また、保持器19,20を、鉄板保持器(金属板を打ち抜いて形成されたもの)としてもよい。金属板としては、冷間圧延鋼板(SPC)や熱間圧延軟鋼板(SPH)等の圧延鋼板、及びばね鋼等を使用することができる。また、冷間圧延鋼板(SPC)や熱間圧延軟鋼板(SPH)であれば、その表面に浸炭窒化処理やガス軟窒化処理等の表面硬化処理を施すのが好ましい。保持器19、20を鉄板製とすることによって、保持器の剛性を高めることができ、長期に亘って安定してボール27,28を保持することができる。しかも、耐油性に優れ、油への浸漬による材質劣化を防止できる。
11a、13a 軌道面
12 内輪
14 外輪
15,16 玉群
19,20 保持器
27,28 ボール
51 デファレンシャルケース
52 差動減速機構
54 ピニオンギヤ
55 ピニオン軸

Claims (10)

  1. 複列の軌道面を有する内輪と、この内輪の軌道面と対応する複列の軌道面を有する外輪と、内輪および外輪の各列の軌道面間に、それぞれ異なるピッチ円直径をもって介装される複列の玉群とを備えたタンデム型複列アンギュラ玉軸受であって、
    荷重無負荷時において、小径列側にのみ玉群のボールを収容したときの組幅を、大径列側にのみ玉群のボールを収容したときの組幅よりも大きくした内輪及び外輪を有し、荷重負荷時において、小径列側にのみ玉群のボールを収容したときの組幅と大径列側にのみ玉群のボールを収容したときの組幅とを同一にした内輪及び外輪となることを特徴とするタンデム型複列アンギュラ玉軸受。

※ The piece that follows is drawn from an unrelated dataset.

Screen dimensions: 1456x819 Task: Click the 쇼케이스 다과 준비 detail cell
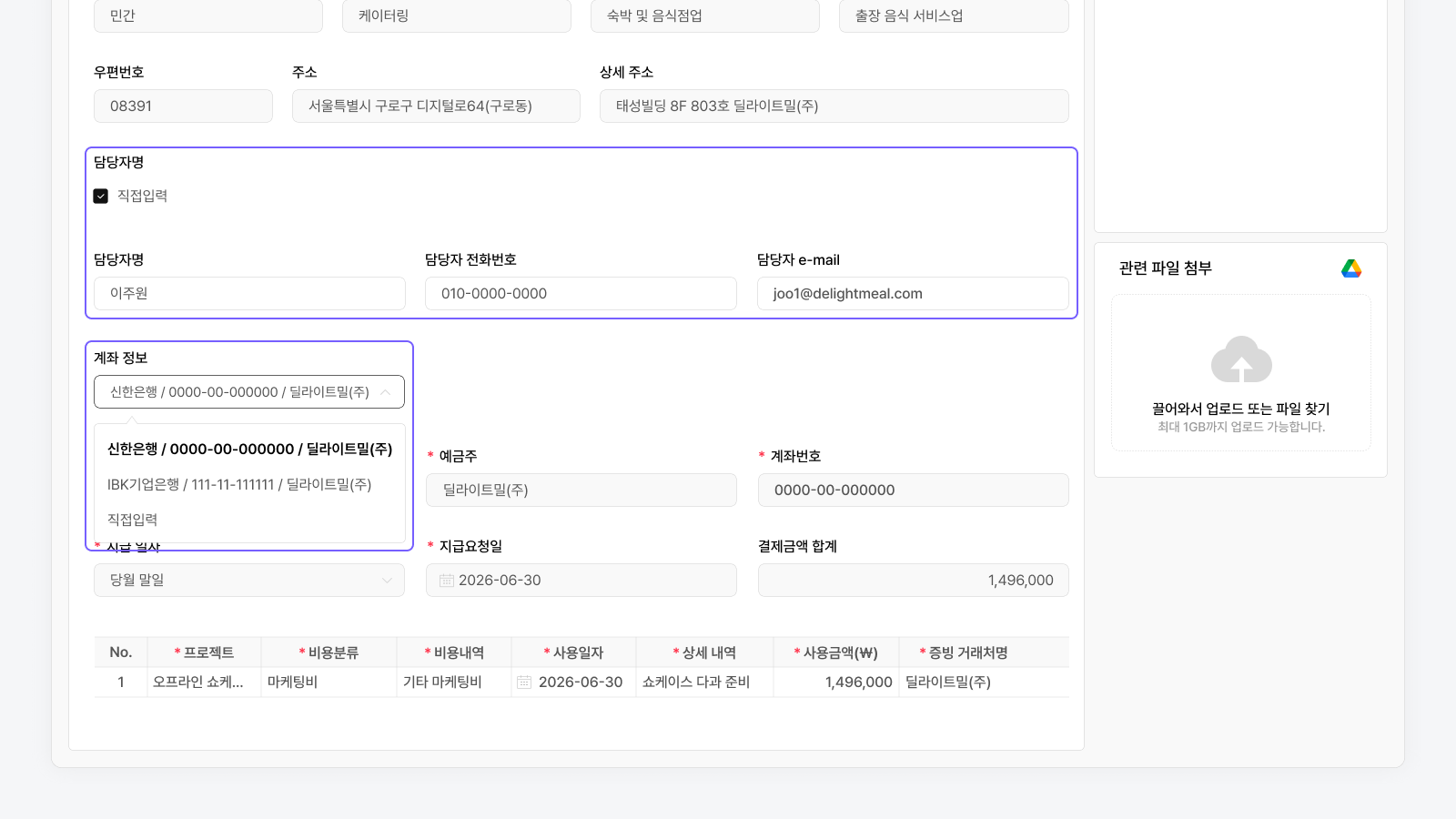[704, 682]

  2. 複列の軌道面を有する内輪と、この内輪の軌道面と対応する複列の軌道面を有する外輪と、内輪および外輪の各列の軌道面間に、それぞれ異なるピッチ円直径をもって介装される複列の玉群とを備えたタンデム型複列アンギュラ玉軸受であって、
    荷重無負荷時において、小径列側にのみ玉群のボールを収容したときの組幅を、大径列側にのみ玉群のボールを収容したときの組幅よりも大きくした内輪及び外輪を有し、荷重負荷時においては、小径列側にのみ玉群のボールを収容したときの軸方向弾性変位量と、大径列側にのみ玉群のボールを収容したときの軸方向弾性変位量とを同一にした内輪及び外輪となることを特徴とするタンデム型複列アンギュラ玉軸受。
  3. 小径列側にのみ玉群のボールを収容したときの軸方向弾性変位量と、大径列側にのみ玉群のボールを収容したときの軸方向弾性変位量とを、少なくとも、ボール径、初期接触角、内輪の軌道面の曲率、および外輪の軌道面の曲率を含むパラメータに基づいて、同一にしたことを特徴とする請求項2に記載のタンデム型複列アンギュラ玉軸受。
  4. 保持器材料が、ポリアミド、ポリフェニレンサルファイト、およびポリエーテルエーテルケトンから選ばれた少なくとも一種類からなることを特徴とする請求項1〜請求項3のいずれか1項に記載のタンデム型複列アンギュラ玉軸受。
  5. 保持器には強化材が充填され、その充填率を30%以上としたことを特徴とする請求項1〜請求項4のいずれか1項に記載のタンデム型複列アンギュラ玉軸受。
  6. 前記ボールをセラミックス製としたことを特徴とする請求項1〜請求項5のいずれか1項に記載のタンデム型複列アンギュラ玉軸受。
  7. 内輪、外輪、およびボールのうち少なくともいずれか1つの部材に窒化処理を施したことを特徴とする請求項1〜請求項5のいずれか1項に記載のタンデム型複列アンギュラ玉軸受。
  8. 内輪、外輪、およびボールのうち少なくともいずれか1つの部材に結晶粒微細化強化を施したことを特徴とする請求項1〜請求項5のいずれか1項に記載のタンデム型複列アンギュラ玉軸受。
  9. 内輪、外輪、およびボールのうち少なくともいずれか1つの部材が浸炭鋼であることを特徴とする請求項1〜請求項5のいずれか1項に記載のタンデム型複列アンギュラ玉軸受。
  10. 前記請求項1〜請求項9のいずれか1項に記載のタンデム型複列アンギュラ玉軸受であって、デファレンシャルケースと、このデファレンシャルケース内に配置される差動減速機構と、差動減速機構のリングギヤに噛合するピニオンギヤと、ピニオンギヤを支持するピニオン軸とを備えたデファレンシャル装置に用いられることを特徴とするタンデム型複列アンギュラ玉軸受。